This is the under-the-hood view of the keyboard for the Voder (Voice Operating Demonstrator), the first electronic device capable of generating continuous human speech. It accomplishes this feat through a series of keys that generate the syllables, plosives, and affricatives normally produced by the human larynx and shaped by the throat and tongue. This week’s film is a picture montage paired with the audio from the demonstration of the Voder at the 1939 World’s Fair.
The Voder was created by one [Homer Dudley] at Bell Laboratories. He did so in conjunction with the Vocoder, which analyzes human-generated speech for encrypted transfer and re-synthesizes it on the other end. [Dudley] spent over 40 years researching speech at Bell Laboratories. His development of both the Voder and the Vocoder were instrumental in the SIGSALY project which aimed to deliver encrypted voice communication to the theatres of WWII.
In this film, the Voder is first demonstrated with a flat, robotic rendition of the phrase “she saw me”. The operator then runs through the various possible inflections to show the flavor that the foot pedal provides. Inside the Voder is a group of band pass filters in parallel that span the frequency range of human speech. Excitations are received from either the noise generator or the relaxation oscillator, and selection between the two is made from the wrist bar. The pitch is controlled with the foot pedal. The band pass outputs are fed to ten gain pots under the operators fingers. Three additional keys manipulate the excitations to produce the consonant stop sounds like /t/, /d/, /p/, /b/, /k/, and /g/.
Voder’s pitch can be adjusted to emulate all kinds of voices, from man to woman to child.

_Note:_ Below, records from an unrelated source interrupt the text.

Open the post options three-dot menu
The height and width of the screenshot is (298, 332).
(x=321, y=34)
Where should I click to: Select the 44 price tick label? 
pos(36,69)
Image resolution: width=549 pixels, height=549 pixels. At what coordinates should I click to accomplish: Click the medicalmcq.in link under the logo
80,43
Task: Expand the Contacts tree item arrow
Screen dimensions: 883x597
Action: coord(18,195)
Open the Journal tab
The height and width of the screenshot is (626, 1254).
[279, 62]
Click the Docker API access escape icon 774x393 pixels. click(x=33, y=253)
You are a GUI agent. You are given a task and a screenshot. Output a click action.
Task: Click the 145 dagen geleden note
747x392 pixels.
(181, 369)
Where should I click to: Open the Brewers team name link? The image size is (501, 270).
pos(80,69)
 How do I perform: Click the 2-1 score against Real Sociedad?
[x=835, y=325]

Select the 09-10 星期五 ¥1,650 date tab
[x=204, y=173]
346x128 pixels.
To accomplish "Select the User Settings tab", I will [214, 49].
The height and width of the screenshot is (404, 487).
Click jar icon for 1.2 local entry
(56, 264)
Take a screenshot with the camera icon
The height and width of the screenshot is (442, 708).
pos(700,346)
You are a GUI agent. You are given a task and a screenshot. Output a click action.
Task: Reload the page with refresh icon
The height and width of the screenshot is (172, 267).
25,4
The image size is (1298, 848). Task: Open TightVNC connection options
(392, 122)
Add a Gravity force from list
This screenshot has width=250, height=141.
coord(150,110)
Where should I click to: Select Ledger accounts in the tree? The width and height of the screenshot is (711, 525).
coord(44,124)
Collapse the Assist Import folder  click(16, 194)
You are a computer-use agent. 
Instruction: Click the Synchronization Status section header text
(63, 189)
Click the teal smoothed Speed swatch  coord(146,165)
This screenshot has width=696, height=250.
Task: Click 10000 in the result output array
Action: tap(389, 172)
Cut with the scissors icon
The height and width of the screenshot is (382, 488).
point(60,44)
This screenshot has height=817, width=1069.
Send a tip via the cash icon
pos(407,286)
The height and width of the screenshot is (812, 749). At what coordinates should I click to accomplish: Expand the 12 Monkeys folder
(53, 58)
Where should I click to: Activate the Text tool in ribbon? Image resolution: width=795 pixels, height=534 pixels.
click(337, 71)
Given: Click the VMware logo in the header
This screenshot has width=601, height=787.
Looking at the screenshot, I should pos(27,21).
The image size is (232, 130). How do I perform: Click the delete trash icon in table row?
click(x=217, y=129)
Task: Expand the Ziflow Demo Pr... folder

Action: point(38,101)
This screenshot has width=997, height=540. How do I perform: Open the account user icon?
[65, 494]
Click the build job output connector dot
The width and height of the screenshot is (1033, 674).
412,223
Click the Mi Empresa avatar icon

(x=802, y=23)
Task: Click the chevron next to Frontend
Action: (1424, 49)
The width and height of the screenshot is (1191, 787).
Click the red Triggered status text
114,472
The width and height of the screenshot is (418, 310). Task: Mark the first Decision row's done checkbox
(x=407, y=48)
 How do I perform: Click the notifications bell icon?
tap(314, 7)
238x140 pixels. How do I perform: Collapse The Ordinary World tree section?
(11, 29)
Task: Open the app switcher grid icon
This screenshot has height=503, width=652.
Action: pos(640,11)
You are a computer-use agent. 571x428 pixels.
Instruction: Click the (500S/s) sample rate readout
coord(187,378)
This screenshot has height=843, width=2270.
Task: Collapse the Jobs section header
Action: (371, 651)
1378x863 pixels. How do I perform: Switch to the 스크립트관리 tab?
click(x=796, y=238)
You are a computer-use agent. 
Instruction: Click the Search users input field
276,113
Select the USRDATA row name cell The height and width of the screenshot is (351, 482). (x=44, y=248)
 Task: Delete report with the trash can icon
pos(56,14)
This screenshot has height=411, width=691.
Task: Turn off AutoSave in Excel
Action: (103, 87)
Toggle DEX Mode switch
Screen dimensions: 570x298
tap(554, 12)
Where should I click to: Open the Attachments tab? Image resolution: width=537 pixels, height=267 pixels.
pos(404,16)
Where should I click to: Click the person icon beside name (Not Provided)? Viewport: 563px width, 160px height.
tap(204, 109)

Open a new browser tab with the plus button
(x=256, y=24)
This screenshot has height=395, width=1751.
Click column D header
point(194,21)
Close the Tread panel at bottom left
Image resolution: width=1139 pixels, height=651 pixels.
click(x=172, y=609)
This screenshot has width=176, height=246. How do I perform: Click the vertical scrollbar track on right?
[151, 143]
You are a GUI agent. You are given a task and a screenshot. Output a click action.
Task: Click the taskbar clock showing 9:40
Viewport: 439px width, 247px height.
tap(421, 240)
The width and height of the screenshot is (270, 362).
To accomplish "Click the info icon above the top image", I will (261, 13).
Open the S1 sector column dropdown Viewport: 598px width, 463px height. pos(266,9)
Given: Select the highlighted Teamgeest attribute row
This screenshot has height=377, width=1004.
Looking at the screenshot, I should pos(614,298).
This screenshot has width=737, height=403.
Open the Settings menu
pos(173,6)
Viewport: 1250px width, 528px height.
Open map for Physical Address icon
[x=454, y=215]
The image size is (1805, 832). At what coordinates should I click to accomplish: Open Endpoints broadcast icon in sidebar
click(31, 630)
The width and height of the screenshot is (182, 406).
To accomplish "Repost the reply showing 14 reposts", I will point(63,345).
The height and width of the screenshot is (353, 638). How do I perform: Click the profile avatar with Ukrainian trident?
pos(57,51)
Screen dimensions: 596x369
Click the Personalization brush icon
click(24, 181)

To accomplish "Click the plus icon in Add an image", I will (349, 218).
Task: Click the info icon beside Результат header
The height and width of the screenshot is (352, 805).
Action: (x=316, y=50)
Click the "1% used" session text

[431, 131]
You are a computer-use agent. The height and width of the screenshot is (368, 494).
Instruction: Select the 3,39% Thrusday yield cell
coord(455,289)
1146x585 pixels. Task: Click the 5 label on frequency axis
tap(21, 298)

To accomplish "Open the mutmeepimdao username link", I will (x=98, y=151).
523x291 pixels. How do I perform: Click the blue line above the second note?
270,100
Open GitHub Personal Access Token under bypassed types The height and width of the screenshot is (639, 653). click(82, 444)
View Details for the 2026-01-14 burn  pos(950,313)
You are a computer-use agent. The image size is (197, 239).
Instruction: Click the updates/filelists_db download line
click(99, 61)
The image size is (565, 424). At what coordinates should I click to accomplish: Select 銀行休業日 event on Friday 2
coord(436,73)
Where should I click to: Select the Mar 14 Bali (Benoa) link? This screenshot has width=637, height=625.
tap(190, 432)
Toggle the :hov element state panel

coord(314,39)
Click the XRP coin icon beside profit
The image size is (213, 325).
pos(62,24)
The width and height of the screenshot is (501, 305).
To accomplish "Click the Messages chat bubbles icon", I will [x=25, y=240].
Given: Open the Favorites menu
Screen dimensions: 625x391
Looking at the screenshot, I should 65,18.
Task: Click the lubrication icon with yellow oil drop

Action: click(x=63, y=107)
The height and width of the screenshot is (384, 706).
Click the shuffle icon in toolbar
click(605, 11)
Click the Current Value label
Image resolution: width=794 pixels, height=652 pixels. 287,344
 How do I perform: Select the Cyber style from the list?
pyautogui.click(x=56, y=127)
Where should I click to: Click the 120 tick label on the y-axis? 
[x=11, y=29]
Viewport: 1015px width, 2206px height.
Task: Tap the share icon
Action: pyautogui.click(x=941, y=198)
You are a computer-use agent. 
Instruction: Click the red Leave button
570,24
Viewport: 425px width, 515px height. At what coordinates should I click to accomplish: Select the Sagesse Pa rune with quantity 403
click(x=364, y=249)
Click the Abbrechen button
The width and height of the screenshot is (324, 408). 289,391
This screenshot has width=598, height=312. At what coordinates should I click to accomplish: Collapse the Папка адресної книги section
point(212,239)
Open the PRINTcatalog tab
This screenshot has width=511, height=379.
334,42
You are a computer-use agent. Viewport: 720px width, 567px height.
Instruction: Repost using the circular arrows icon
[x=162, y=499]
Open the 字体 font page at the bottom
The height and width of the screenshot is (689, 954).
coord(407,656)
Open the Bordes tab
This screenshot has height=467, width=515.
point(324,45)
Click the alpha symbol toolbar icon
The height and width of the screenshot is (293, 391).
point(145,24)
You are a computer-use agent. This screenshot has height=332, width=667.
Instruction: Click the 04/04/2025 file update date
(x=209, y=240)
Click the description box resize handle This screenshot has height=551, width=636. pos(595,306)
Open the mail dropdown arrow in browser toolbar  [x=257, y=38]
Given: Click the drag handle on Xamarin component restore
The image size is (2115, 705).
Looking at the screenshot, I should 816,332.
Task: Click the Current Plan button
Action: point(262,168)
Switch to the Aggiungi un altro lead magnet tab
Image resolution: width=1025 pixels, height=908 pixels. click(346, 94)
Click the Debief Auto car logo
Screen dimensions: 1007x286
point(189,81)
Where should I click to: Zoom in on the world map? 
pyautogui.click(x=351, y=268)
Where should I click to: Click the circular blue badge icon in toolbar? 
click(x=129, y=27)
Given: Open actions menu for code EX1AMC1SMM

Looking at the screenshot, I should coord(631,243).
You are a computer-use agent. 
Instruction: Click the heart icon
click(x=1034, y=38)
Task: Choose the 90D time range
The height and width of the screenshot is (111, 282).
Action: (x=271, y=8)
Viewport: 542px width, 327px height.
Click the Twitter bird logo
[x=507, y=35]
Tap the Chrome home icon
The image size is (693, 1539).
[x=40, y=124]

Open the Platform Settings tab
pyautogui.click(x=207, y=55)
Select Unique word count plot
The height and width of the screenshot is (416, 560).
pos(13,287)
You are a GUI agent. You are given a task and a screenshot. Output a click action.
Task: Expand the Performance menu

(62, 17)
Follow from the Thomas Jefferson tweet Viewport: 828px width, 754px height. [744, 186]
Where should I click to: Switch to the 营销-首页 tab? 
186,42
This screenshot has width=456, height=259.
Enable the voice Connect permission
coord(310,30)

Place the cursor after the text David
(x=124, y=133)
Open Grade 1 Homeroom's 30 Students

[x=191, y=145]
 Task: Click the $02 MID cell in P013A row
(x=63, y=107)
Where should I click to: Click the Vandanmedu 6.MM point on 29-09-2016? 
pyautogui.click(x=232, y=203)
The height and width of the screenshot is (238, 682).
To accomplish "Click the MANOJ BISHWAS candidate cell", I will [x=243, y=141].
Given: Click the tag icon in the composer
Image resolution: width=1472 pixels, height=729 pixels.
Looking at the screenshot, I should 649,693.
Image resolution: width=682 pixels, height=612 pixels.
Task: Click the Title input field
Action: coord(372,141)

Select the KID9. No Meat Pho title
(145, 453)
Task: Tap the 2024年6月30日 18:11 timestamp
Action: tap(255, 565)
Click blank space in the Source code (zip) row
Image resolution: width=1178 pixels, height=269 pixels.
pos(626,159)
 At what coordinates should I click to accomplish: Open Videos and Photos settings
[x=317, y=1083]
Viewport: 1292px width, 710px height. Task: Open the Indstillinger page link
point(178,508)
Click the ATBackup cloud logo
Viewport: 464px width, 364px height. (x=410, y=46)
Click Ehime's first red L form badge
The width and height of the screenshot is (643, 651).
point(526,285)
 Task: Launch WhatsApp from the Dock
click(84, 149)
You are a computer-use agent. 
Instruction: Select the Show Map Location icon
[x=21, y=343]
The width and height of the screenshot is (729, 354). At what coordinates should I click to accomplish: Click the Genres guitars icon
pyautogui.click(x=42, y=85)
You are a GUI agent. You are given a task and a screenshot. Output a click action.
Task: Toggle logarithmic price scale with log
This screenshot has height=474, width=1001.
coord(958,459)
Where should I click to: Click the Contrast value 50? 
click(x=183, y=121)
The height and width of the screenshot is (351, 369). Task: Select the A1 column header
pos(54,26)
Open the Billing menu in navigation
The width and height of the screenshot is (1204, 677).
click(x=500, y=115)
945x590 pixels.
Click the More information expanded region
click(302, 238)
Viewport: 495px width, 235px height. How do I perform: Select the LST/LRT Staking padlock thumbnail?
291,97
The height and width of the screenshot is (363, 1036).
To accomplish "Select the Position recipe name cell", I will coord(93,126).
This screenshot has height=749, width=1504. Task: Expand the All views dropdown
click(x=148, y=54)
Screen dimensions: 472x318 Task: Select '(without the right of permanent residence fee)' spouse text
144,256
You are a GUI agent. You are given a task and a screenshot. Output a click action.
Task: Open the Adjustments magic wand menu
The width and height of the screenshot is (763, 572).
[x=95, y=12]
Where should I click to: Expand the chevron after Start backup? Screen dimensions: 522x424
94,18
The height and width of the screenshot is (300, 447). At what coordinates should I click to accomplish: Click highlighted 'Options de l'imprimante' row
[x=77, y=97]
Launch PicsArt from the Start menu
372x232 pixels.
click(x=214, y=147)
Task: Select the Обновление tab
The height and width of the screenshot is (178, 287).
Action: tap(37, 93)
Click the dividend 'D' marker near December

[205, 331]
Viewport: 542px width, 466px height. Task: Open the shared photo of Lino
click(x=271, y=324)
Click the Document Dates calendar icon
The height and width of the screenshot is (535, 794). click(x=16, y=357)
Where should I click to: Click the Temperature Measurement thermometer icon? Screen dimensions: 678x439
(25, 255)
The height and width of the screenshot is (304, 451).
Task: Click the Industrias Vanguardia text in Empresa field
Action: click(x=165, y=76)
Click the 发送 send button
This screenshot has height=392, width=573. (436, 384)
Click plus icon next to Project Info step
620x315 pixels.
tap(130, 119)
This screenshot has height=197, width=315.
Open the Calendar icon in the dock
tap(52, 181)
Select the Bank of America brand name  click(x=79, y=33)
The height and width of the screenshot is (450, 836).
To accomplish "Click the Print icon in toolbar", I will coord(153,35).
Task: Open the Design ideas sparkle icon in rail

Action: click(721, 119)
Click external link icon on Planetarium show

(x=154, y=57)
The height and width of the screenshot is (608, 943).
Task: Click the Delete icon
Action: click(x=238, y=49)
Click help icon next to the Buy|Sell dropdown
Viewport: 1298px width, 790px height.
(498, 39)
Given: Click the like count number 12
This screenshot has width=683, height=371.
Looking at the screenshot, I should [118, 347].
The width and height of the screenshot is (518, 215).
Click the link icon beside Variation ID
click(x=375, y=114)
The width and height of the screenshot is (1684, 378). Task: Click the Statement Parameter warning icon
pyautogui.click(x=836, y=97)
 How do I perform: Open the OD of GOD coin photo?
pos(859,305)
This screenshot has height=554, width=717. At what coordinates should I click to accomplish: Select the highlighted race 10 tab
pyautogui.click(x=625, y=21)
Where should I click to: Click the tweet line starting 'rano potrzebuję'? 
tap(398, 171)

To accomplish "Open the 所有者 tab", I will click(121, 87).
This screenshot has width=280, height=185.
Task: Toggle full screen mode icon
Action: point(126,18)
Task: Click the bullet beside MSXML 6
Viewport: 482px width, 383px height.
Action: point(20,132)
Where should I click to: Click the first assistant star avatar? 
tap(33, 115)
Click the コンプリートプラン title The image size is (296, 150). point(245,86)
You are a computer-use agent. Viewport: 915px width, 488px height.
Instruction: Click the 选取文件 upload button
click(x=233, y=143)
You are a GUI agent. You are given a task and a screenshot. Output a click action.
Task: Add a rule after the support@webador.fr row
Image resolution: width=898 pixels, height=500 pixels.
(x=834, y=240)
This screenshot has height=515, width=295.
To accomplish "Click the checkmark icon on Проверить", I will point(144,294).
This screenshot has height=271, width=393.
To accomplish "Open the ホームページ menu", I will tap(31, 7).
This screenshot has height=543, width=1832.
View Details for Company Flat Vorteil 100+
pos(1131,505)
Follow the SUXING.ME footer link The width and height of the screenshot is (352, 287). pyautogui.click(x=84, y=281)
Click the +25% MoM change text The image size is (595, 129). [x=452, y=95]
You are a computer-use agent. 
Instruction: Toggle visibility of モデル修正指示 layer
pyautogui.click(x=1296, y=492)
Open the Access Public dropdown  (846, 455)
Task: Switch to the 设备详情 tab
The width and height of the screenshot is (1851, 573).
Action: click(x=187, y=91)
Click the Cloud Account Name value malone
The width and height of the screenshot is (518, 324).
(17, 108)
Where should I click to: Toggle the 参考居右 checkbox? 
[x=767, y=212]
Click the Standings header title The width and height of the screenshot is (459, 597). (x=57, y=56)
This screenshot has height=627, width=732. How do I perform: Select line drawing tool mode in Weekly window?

It is capable of speaking an any language the operator can speak. As a special bonus, Voder makes very convincing cow and pig sounds.
In creating the Voder, it was discovered that non-inflected vowels sounded like a foghorn, so vibrato was added to make them more human. This of course means that Voder can sing, and the operator gives a heartwarming performance of “Auld Lang Syne”.
For an operator, getting the Voder to speak is a difficult undertaking. Generating a single word requires the keying of several sounds in quick succession, along with simultaneous wrist bar action and pedal work to color the inflection. Bell Labs auditioned a few hundred girls to train in Voder operation, but ultimately had fewer than 30 expert operators. [Helen Harper], who you hear in this film, was considered the best. According to [Helen], mastery required about a year of constant practice.
[Thanks to Fran for the tip!]
[Voder keyboard image source]
http://www.youtube.com/watch?v=Bht96voReEo
Thread over.
Developed for singing. Yeah, sure.
What does a fleshlight prototype have to do with this thread?
It should have been a 3d printed fleshlight.
Everyone knows it should sing “Daisy”
My father, Stan Watkins, after perfecting the speech of Pedro, the Voder, also taught it to sing Daisy (I have a recording of that, alongside one of Hal the computer in 2001 Space Odessey singing Daisy as he dies. Arthur C Clarke said he got the idea from a friend at the Bell Labs.
What, no schematic?
This blows Vocaloid away!
The phone companies still use it today. Some services do not use a person for voice response. In fact…. Some of the PBX services use it. Now we have voice synthesis instead of that method……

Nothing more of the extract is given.